It is the practice in the oil industry to store large quantities of oil in suitable containers. Over a period of time, the containers can corrode with the result that the oil stored therein seeps out and can reach the ground or surface water. This is a particular hazard when the oil containers are buried underground because the oil seepage can remain undetected for long periods of time unless steps are taken to detect the oil leakage at source. In order to monitor any oil leakage from storage tanks or pipelines, it is known to drill a number of monitoring wells in the ground around the storage container sufficiently deep to meet the ground water.
Devices for measuring an oil water interface so as to detect any oil floating on the water surface are known. Thus, U.S. Pat. No. 4,503,383 (Agar et al.) discloses a device for detecting an interface between two fluids of differing electrical properties, the device having an electrical circuit comprising transmitting means for transmitting electrical impulses to the fluids and a detector for detecting electrical impulses. An electrically conductive probe is immersed into the water so as to transmit the electrical impulses therethrough and to receive electrical impulses therefrom, whereby the received impulses vary as a function of the electrical impedance of the fluid. Specifically, air has a higher impedance than oil which in turn has a higher impedance than water. Consequently, at an interface between oil and water or between air and oil, the detector will detect a change in impedance corresponding to the presence of oil.
The variation in the received impulses may be due to a change in dielectric constant of the fluid seen by the detector, variation in heating effect caused by microwaves.
It has also been suggested to use devices of this kind for monitoring the water-air interface in a monitoring well so as to detect oil which seeps into the monitoring well. In such a device, the probe disclosed by Agar et al. is replaced by at least one ring antenna which floats on the surface of the water so as effectively to monitor the water-air interface. Immediately oil seeps on to the surface of the water, the impedance seen by the antenna varies, thereby providing immediate detection of the presence of oil on the water surface.

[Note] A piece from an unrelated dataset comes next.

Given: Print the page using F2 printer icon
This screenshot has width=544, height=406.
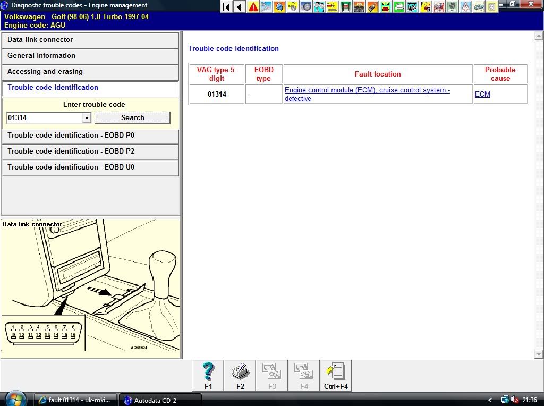Looking at the screenshot, I should pyautogui.click(x=240, y=376).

In practice, such a system is very difficult to implement. Monitoring wells have a typical diameter of 100 mm and typical depths of tens of meters. The devices discussed above include complicated and vulnerable electronics which are easily susceptible to damage when the device is lowered into the monitoring well.
Additionally, the accuracy of such a device depends on the ring antenna or antennas lying in contact with the water surface. If, as a result of the self-weight of the device, the device sinks slightly within the water, the antenna which originally contacted the surface of the water will now be immersed therein. Consequently, the device will be unable to detect any oil which subsequently seeps on to the water surface. In order to avoid this problem, it is known to maintain the antenna slightly above the water surface so that any slight tendency to sink does not cause the antenna to become immersed in the water. However, the gap between the antenna and the water must then be completely filled by any oil seeping on to the water surface before the oil can be detected. Thus, it is required to minimize the gap between the antenna and the water surface without allowing the antenna to be immersed in the water. This requirement is extremely difficult to fulfil in practice.
Oil storage containers have also been proposed which consist of a storage tank surrounded by an outer jacket. It is then possible to provide oil detection devices within the outer jacket so that any oil seepage from the storage tank itself will be detected by the detection devices. Such a proposal offers the advantages of lower costs and the ability to detect if water seeps in due to rupture of the outer jacket or if hydrocarbons leak from the storage tank. However, the oil industry is not a new industry and there are large numbers of underground oil storage containers currently in use which are not provided with such outer jackets and from which possible oil seepage must constantly be monitored. For such oil storage containers it is usual to employ monitoring wells. For monitoring oil seepage from such oil storage containers using a device of the kind described, it is important to be able to lower the device until it reaches the water surface, to monitor remotely the water-air interface and, periodically, to be able to withdraw the device without damaging it.
When used for monitoring the presence of oil on ground water in a monitoring well, the device is formed of a material and is so dimensioned that, in use, it floats with the antenna substantially touching the air-water interface. The seepage of oil on to the water surface is monitored remotely via an electrical cable coupled to the device and by means of which it can be lowered through the monitoring well until it reaches the water therein. Clearly, the weight of the cable adds to the self-weight of the device itself tending to push it further into the water. Since, in order to function, the first antenna must lie substantially on the water surface, the weight of the cable must be compensated for and this is difficult. This height, corresponding to the water table or ground water height is unpredictable and varies throughout the year.
Furthermore, foreign matter falling on to the device also tends to make it sink further into the water thereby reducing its effectiveness to monitor oil seepage on the water surface.